Postmenopausal osteoporosis in the dialysis patient.

PURPOSE OF REVIEW: Osteoporosis is the most prevalent bone disorder in the general population, particularly in the middle and older age groups. Although more than half of the prevalent dialysis population is within these age groups, little concern has been given to the possible role of estrogen deficiency in the pathogenesis of bone disease in end-stage renal disease. The purpose of this review is to summarize the recent published evidence that supports a potential role of the postmenopausal state in the pathogenesis of bone disease in end-stage renal disease and their implications for treatment. RECENT
FINDINGS: Recent studies have shown that although the risk factors for fracture in end-stage renal disease are similar to the general population, the incidence is three to fourfold higher. The high prevalence of older population, the frequently observed premature amenorrhea and early menopause in dialysis patients may play a role. Similarly, the proportion of end-stage renal disease women receiving hormone replacement therapy is at least three times lower than the general population. Recent evidence on the risk of hormone replacement therapy should caution about its use in end-stage renal disease patients. New evidence suggests that selective estrogen receptor modulators may increase bone mass without significant secondary effects.
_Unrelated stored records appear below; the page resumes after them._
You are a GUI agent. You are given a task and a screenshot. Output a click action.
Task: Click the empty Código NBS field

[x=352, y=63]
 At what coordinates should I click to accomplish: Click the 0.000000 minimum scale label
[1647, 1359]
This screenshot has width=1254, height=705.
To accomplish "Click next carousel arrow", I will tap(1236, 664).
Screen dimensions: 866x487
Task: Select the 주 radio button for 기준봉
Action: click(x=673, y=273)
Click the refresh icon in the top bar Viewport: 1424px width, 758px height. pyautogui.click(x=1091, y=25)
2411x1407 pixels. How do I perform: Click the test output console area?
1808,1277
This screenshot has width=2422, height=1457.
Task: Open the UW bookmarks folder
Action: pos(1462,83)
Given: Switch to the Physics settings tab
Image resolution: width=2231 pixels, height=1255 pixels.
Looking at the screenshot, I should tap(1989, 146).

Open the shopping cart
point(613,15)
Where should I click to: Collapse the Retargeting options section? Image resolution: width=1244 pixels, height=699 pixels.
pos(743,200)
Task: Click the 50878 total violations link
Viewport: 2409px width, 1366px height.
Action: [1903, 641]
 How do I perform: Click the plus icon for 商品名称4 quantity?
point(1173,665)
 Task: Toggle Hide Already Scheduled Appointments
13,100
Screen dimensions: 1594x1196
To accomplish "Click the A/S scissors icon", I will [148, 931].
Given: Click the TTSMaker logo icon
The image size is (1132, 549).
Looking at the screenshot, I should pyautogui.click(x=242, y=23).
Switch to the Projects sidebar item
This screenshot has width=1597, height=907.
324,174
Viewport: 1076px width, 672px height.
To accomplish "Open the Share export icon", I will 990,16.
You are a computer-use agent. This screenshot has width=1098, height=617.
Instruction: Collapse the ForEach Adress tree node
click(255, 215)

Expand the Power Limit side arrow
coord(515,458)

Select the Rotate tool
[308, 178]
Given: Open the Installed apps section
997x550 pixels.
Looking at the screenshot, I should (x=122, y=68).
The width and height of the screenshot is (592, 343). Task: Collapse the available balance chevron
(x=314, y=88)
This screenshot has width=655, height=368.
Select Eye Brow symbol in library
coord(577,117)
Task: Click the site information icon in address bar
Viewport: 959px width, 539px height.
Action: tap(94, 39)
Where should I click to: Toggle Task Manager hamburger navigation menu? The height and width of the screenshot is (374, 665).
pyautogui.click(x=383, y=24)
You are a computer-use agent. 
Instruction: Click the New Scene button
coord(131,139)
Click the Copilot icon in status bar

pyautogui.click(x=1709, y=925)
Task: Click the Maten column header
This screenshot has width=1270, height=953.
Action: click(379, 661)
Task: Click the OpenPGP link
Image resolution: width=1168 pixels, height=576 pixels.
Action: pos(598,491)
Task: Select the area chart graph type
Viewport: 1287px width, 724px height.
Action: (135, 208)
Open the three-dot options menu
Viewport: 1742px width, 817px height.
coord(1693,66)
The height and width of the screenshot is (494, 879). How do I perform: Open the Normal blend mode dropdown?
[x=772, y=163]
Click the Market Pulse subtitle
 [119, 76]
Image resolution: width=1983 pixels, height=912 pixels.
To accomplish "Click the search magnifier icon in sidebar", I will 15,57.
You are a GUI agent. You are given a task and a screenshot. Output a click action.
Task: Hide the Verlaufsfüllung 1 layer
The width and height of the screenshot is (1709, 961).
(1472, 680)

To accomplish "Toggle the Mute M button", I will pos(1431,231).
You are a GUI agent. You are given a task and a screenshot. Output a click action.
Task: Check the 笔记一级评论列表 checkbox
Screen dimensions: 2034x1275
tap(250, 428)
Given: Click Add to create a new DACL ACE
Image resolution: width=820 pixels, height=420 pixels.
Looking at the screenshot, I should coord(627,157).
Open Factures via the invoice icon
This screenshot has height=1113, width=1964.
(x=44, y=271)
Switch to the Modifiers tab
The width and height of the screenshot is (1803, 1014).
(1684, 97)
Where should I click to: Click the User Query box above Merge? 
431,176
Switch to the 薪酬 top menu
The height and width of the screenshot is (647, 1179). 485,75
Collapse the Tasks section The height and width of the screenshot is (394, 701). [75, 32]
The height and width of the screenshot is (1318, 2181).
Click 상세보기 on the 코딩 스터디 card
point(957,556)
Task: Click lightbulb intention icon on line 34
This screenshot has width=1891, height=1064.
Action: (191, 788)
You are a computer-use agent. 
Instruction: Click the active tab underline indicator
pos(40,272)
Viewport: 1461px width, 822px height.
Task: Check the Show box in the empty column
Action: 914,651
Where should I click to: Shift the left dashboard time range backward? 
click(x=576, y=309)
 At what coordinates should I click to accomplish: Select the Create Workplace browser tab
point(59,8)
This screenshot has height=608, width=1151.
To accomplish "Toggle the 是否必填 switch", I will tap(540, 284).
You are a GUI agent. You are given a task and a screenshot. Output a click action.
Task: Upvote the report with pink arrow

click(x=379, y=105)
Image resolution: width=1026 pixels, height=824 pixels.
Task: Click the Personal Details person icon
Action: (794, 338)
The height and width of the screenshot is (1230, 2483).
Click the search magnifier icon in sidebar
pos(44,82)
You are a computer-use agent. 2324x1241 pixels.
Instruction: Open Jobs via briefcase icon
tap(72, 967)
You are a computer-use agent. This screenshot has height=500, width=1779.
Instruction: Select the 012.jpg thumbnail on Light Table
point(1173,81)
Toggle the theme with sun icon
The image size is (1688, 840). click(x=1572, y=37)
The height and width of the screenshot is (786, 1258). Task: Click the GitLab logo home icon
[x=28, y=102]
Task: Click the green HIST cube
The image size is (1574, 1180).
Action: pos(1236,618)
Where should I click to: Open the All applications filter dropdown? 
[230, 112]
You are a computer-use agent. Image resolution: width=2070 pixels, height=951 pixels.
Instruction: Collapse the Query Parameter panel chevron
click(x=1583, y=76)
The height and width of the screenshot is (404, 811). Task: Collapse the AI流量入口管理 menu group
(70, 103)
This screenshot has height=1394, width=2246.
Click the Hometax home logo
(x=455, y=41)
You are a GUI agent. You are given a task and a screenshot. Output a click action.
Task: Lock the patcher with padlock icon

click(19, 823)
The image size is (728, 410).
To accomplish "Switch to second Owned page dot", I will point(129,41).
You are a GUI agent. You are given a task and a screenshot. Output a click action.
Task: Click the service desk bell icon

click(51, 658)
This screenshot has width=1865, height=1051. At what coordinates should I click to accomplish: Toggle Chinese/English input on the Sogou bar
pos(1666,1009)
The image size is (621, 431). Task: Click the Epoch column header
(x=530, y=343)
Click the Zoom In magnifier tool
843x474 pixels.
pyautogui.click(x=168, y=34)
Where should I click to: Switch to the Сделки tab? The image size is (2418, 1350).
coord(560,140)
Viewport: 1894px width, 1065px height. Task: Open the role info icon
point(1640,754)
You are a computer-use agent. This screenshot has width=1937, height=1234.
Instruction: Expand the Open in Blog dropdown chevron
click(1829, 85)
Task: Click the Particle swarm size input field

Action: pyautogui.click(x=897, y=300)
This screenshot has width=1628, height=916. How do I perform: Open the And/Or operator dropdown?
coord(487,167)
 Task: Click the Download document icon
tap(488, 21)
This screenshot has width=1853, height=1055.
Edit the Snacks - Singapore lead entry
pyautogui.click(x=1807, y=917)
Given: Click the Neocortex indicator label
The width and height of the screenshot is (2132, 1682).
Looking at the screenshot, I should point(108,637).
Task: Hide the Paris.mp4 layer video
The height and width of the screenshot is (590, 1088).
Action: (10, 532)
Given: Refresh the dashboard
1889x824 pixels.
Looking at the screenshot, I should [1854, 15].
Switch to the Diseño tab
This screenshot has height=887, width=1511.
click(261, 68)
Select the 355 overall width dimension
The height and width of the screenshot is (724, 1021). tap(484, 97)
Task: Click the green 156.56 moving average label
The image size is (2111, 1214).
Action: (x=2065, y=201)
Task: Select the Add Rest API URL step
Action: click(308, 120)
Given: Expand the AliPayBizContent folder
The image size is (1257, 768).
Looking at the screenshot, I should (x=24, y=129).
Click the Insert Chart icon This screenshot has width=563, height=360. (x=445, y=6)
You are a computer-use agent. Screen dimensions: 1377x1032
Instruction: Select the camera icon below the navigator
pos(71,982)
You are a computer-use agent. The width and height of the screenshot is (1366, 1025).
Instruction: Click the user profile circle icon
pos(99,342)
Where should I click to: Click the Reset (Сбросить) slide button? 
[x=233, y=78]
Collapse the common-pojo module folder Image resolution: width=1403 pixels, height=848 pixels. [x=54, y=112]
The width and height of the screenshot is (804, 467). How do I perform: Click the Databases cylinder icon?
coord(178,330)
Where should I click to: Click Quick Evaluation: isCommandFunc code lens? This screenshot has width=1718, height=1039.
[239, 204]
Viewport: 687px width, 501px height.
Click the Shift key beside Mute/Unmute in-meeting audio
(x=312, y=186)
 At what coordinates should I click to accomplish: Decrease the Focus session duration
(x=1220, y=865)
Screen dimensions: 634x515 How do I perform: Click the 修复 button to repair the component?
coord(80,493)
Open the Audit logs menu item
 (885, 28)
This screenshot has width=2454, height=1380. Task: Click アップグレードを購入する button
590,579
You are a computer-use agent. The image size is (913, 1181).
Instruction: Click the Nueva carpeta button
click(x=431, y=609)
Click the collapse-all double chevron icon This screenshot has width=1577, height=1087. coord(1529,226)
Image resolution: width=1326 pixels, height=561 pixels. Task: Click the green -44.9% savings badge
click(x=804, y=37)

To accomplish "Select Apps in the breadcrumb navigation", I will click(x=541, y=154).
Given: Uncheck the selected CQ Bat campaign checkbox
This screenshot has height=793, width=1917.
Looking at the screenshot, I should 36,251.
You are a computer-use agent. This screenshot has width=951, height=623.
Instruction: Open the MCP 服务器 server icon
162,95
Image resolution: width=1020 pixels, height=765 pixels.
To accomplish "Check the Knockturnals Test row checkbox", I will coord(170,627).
Other alternatives, such as the use of bisphosphonates, should be considered with caution due to the risk of excessive suppression of bone turnover, worsening or favoring the development of adynamic bone disease.
SUMMARY: Osteoporosis should be recognized as an important entity that may modify the current conception of renal osteodystrophy in postmenopausal patients with end-stage renal disease. Further clinical studies are needed in order to propose strategies that may reduce the impact of postmenopausal osteoporosis in the dialysis population.